[Date Prev][Date Next][Thread Prev][Thread Next][Date Index][Thread Index]
Re: Some text that may be useful for the update of RFC 2376
"Martin J. Duerst" wrote:
>
> I came up with this for a different purpose, but Dan Connolly
> suggested it might be added to an update of RFC 2376, as a
> quick overview:
Here is my suggested amendment, which removes dubious wiggle room and
weasel words and makes the result purely deterministic:
> - XML sent (e.g. mail, http) as text/xml (or equivalent, e.g. text/vnd.wap.wml):
as text/"anything" in other words
> - Charset parameter is strongly recommended
Charset parameter is required if the charset is not UTF-8 or UTF-16
> - If no charset parameter, default is ASCII. The default of iso-8859-1 in
> HTTP is explicitly overridden in the specification of the charset
> parameter in section 3.1 "Text/xml Registration" of RFC 2376
> (http://www.ietf.org/rfc/rfc2376.txt)
The charset (not default, but THE charset) is UTF-16 (if BOM) or UTF-8 (if
no BOM) and the "default" of iso-8859-1 in HTTP and US-ASCII in mail is
explicitly overridden ...
> - No error handling provisions
> - An encoding declaration, if present, is irrelevant, but when saving a
> received resource as a file, the correct encoding declaration should
> be inserted.
shall be inserted.
[if the application claims to save as XML rather than saving as a bunch of
stuff with pointy brackets. If it fails to do so, then the rules for static
storage explains what happens when the file is next parsed - WF error. ]

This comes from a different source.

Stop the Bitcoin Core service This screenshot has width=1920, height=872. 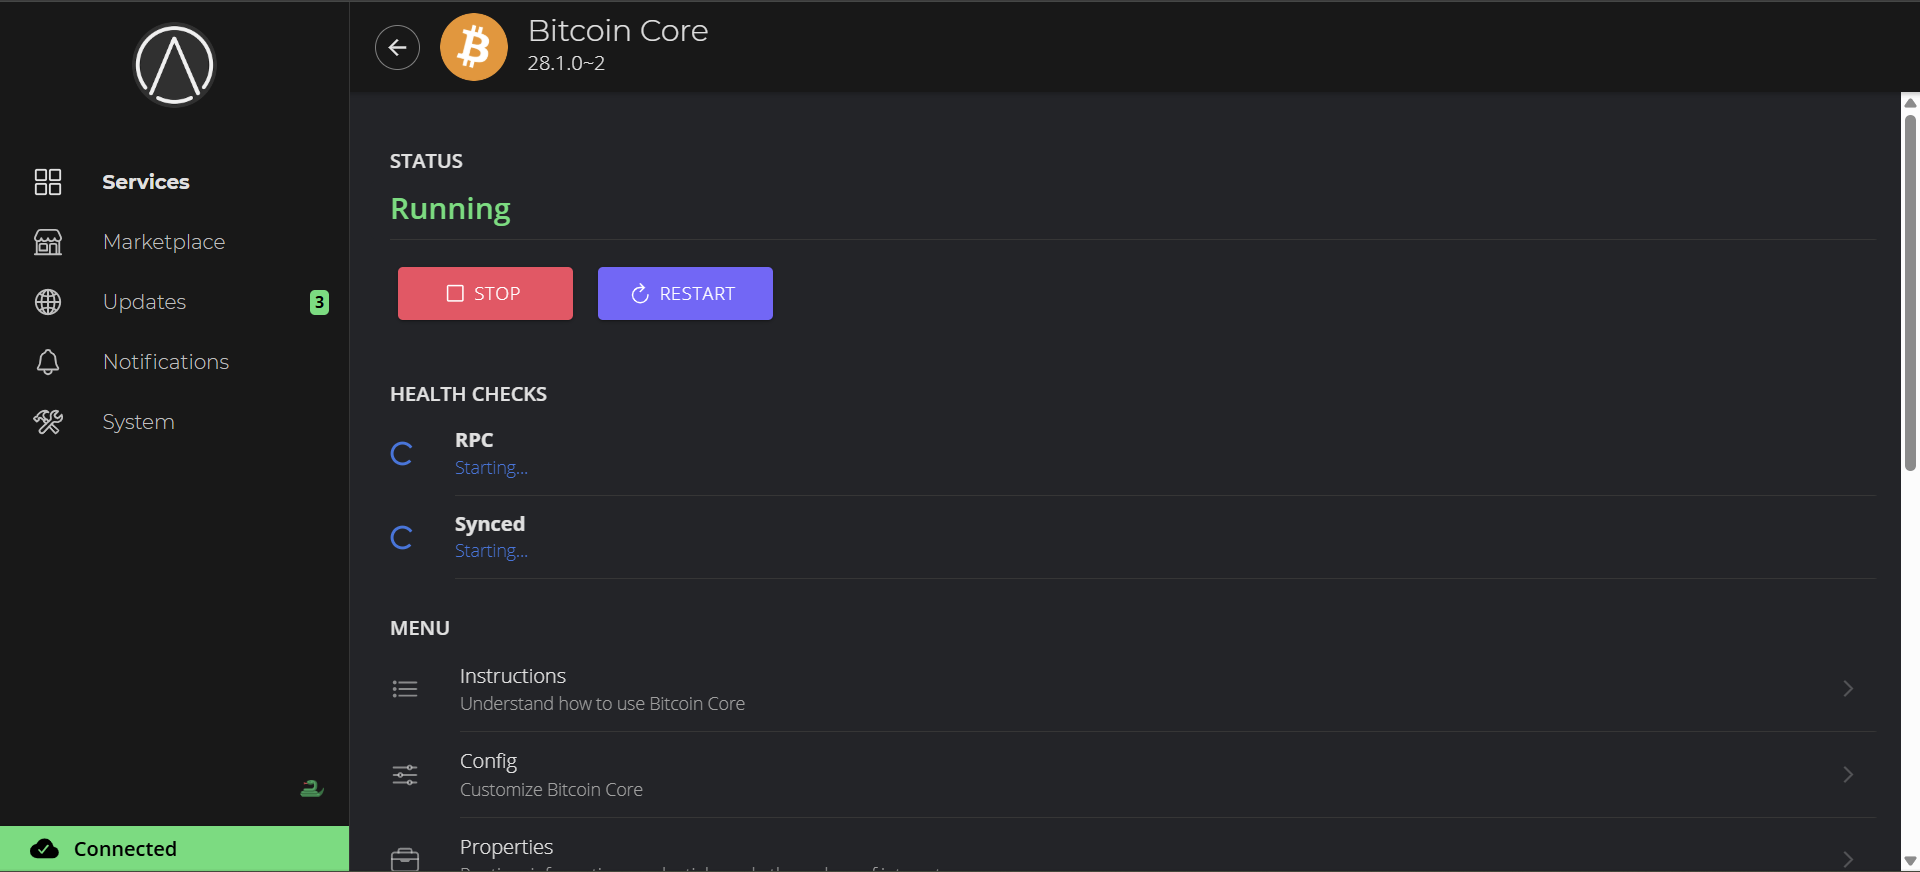[x=485, y=293]
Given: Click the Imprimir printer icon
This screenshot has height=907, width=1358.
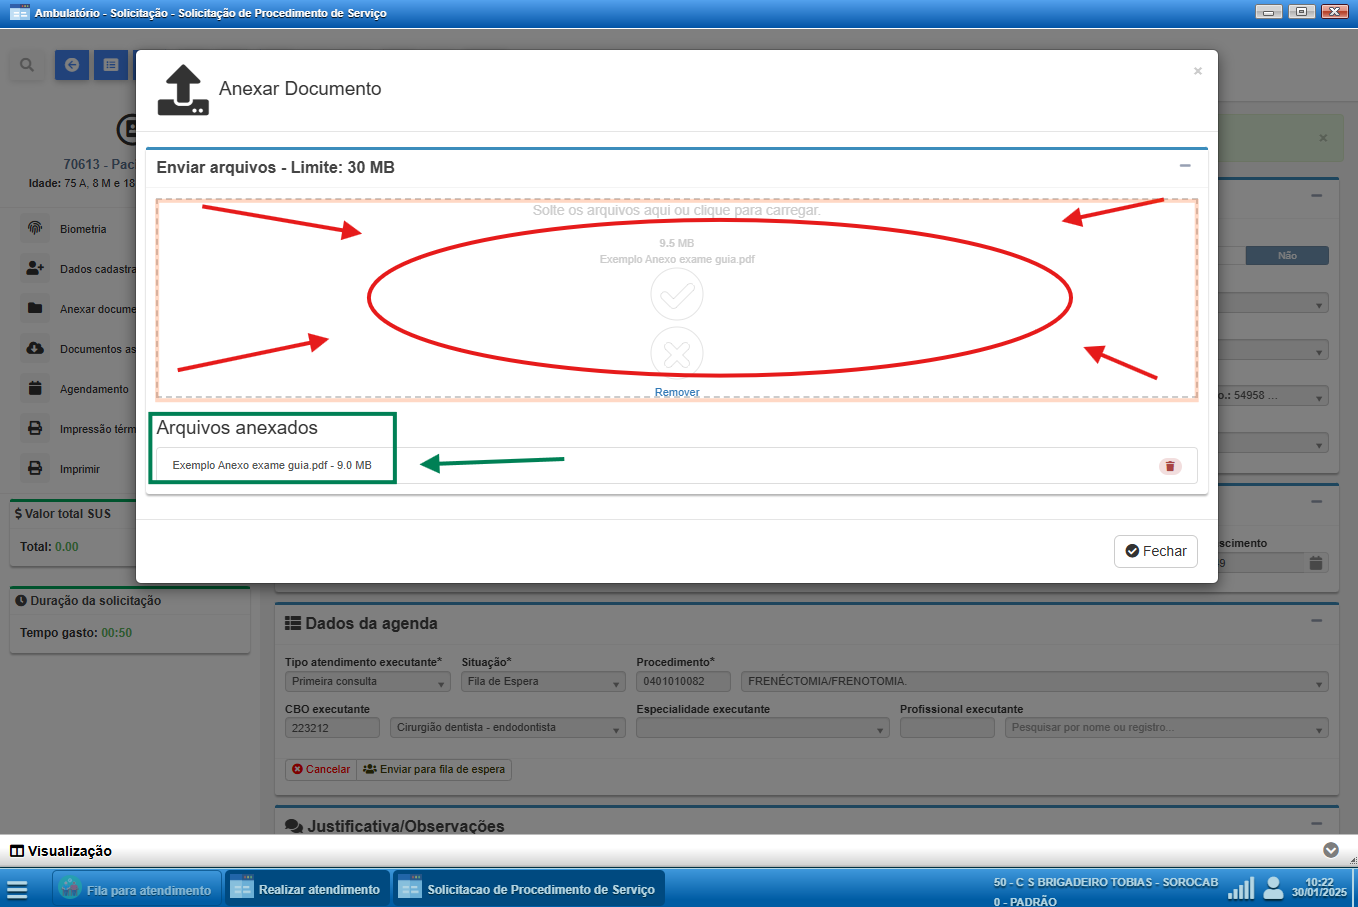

> - XML sent as application/xml (or equivalent):
> - Charset parameter is strongly recommended, and if present,
> it takes precedence.
Charset parameter is *disallowed*.
> - If the charset parameter is omited, the rules for XML in static storage
> are followed (see below).
The rules for XML in static storage are followed. Such files may be freely
saved to static storage without modification in all cases.
> - XML in static storage without external metainformation (e.g. file):
> - Default is UTF-8, or UTF-16 if there is a BOM
For files without an explicit encoding declaration, the file is in UTF-16
if there is a BOM and UTF-8 if there is not.
> - For other things, there has to be an encoding declaration
> - There is some provision for 'error recovery'. What exactly this
> means is currently under discussion in the XML Core WG, so that
> it can be clarified.
"Some provision"????
There is no provision for error recovery, and if a file does not parse for
whatever reason then it shall be a well formedness error.
--
Chris